It's All Black And White At The National Gallery

Monochrome, The National Gallery ★★★★☆

It's All Black And White At The National Gallery Monochrome, The National Gallery 4
Step into the yellow light and turn monochrome. © Olafur Eliasson. Photo: Anders Sune Berg

This National Gallery exhibition examines the role of black and white, and all the shades of grey in between, in works by Old Masters all the way through to the present.

A series of scenes from the tale of the prodigal son are painted in black and white, but the all-important scene of his return and reunion with his father is in colour in the centre. It's a great use of monochrome to draw our attention to where the artist wants us to look.

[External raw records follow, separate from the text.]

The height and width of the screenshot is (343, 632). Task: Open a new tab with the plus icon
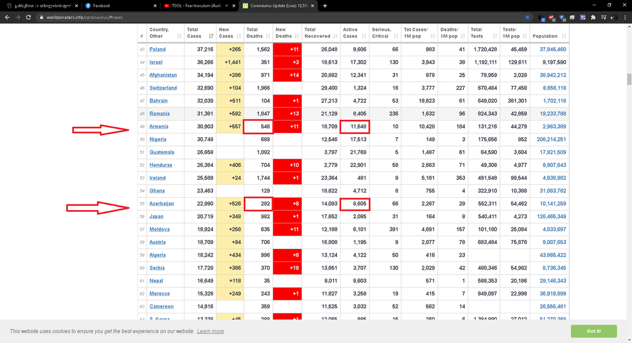pyautogui.click(x=325, y=6)
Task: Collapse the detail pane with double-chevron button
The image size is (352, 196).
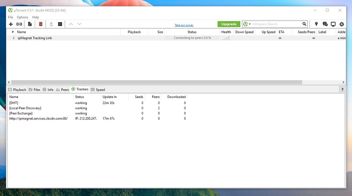Action: point(342,89)
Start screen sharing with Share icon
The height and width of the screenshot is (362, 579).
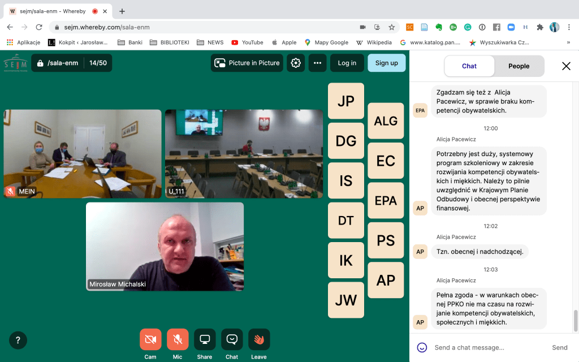205,339
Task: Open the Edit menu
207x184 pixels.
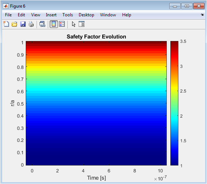Action: point(21,15)
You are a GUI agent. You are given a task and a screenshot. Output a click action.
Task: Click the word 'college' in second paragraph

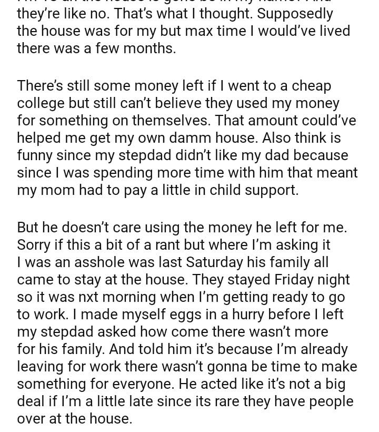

Beautiful paintings were often created in grayscale. © The Metropolitan Museum of Art / Art Resource / Scala, Florence

It's impressive to see all the techniques that utilised a monochrome palette, including work by Rembrandt. Elsewhere, figures on the outer doors of an altarpiece are created in monochrome so when it was closed it resembled a couple of classical sculptures on the wall.

By keeping his figures greyed out, Tiepolo was able to use gold leaf to make the sky behind them sizzle into action, and Bernardino Nocchi used his grayscale painting as a guide for the beautiful sculpture he created based on it. Having both placed side by side here shows how faithful his final product is to the original.

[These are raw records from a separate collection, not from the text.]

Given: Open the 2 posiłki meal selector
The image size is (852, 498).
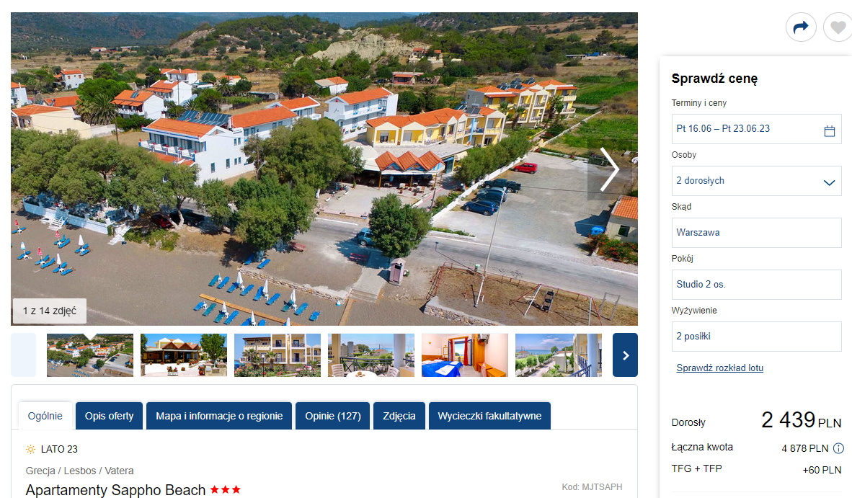Looking at the screenshot, I should point(756,336).
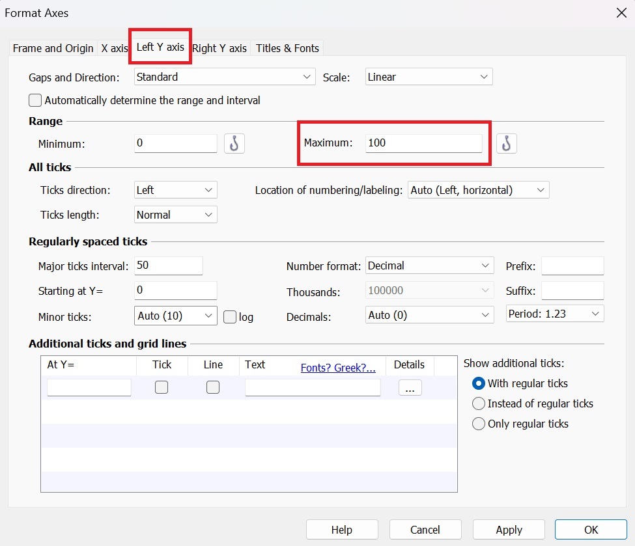
Task: Enable automatically determine range and interval
Action: coord(35,100)
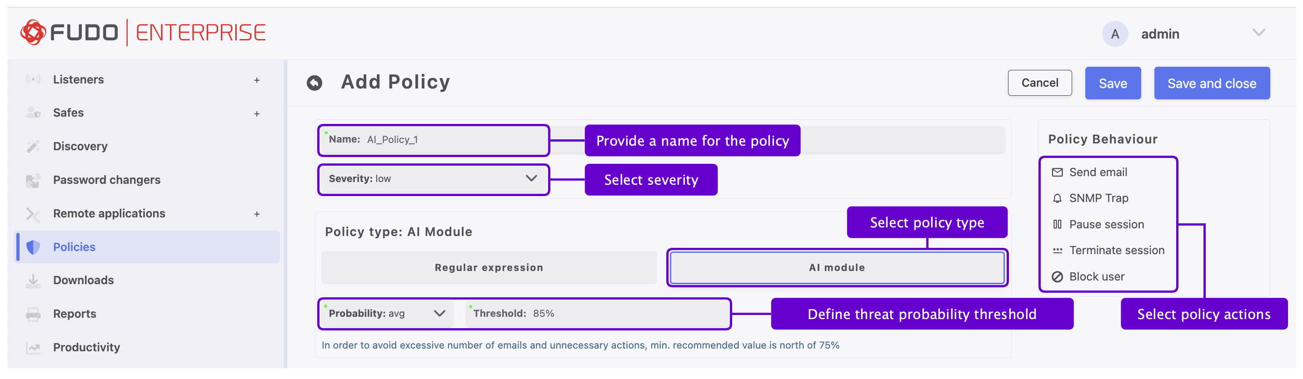Expand the admin user menu chevron
Viewport: 1303px width, 379px height.
tap(1258, 33)
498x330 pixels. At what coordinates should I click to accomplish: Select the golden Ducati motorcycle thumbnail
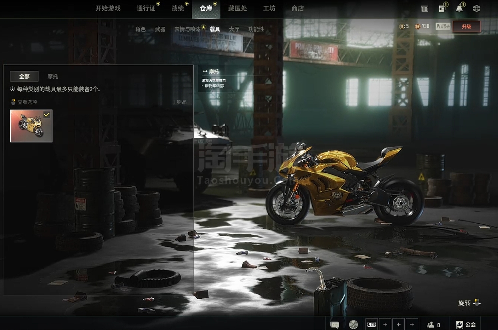(31, 126)

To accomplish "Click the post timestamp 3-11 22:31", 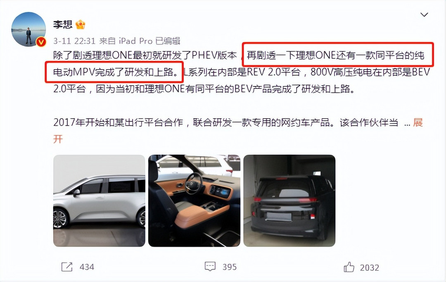I will pos(74,41).
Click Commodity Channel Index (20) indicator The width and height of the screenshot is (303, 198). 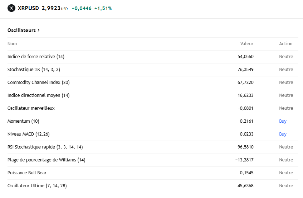click(x=38, y=83)
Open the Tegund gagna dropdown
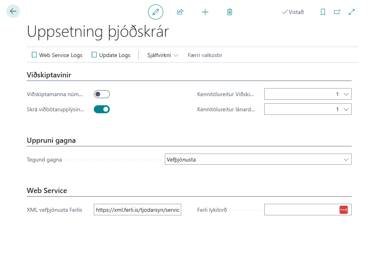Image resolution: width=386 pixels, height=264 pixels. [346, 160]
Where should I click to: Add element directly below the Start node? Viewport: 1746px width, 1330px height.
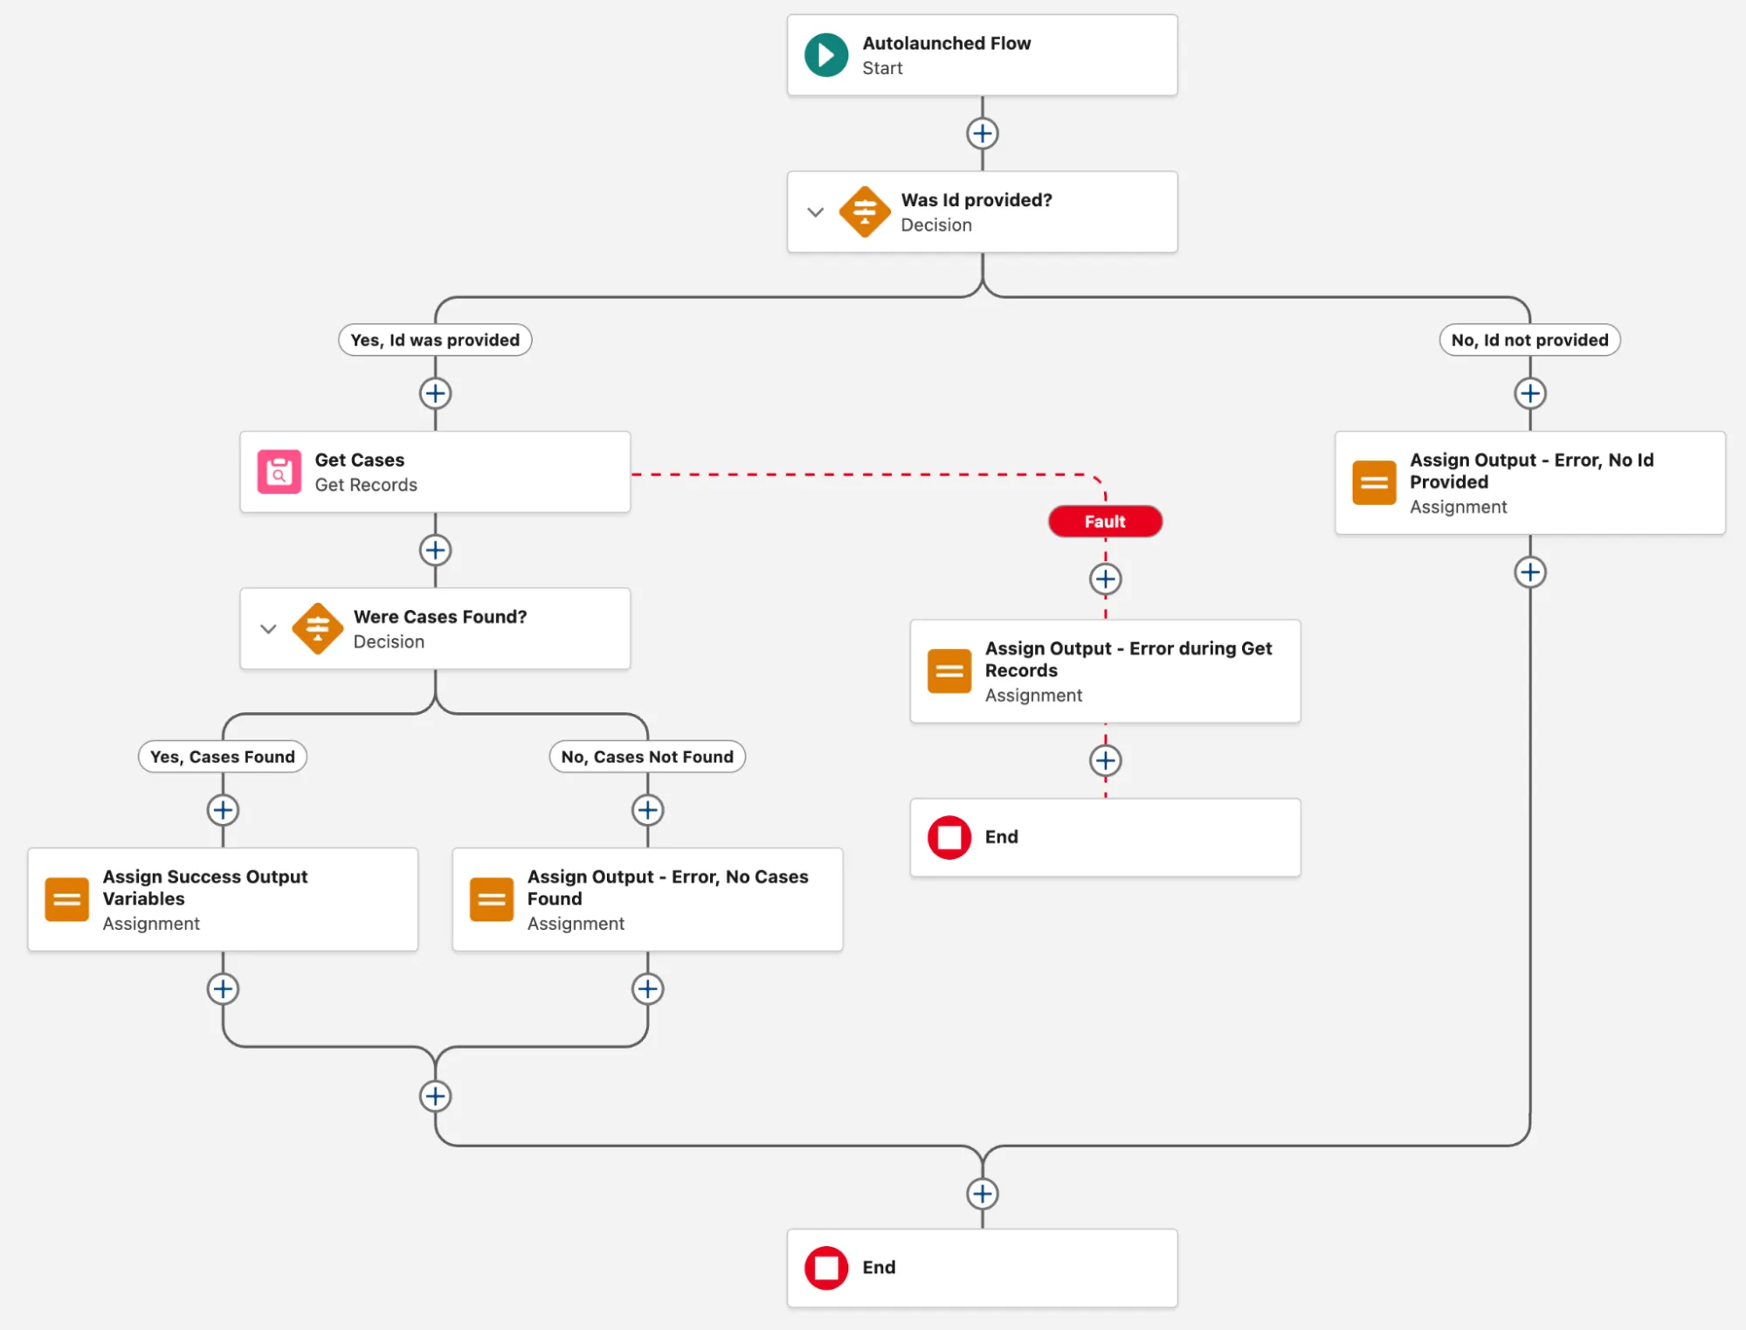(x=982, y=134)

A diptych of the Archangel Gabriel and the Virgin. © Museo Thyssen-Bornemisza. Madrid

The beautiful Old Masters are only half of the show; we then segue into more modern works. Picasso recreates Velazquez's Las Meninas in his signature Cubist style, while a grey Giacometti portrait shows his sitter almost receding into her grey background.

We then venture into the more abstract with horizontal lines by Bridget Riley and one of Kazimir Malevich's famous black squares — a work widely heralded as it was the zenith of Malevich's work to take the subject right down to the bare minimum of what's needed to represent it.

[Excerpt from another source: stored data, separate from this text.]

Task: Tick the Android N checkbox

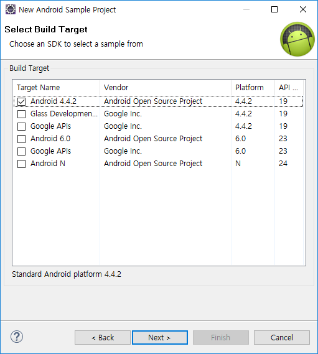Action: (x=21, y=164)
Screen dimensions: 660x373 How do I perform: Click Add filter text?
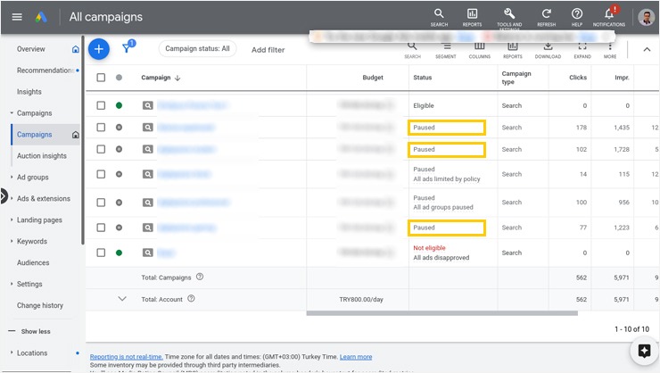tap(268, 50)
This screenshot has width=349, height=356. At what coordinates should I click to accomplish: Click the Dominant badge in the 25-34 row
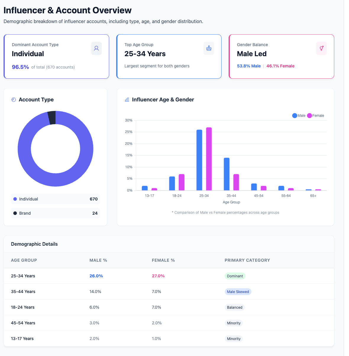(235, 276)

Abstract works get a look in too, such as this Bridget Riley. © Bridget Riley 2017. All rights reserved

The final room by Olafur Eliasson is a great touch as it's not black and white at all, but is in fact bathed in yellow light. But look at yourself or fellow visitors and you'll see that we've all become black and white ourselves as the light washes out all colours except those on the monochrome scale. It's fitting end to an enlightening show.

We didn't think a show about two colours could be so fascinating but the diversity in techniques and the level of the works on display made us look again at the important role of monochrome in art history.

© Museo Nacional del Prado, Madrid

Monochrome: Painting in Black and White at The National Gallery until 18 February 2018. Tickets from £14 for adults.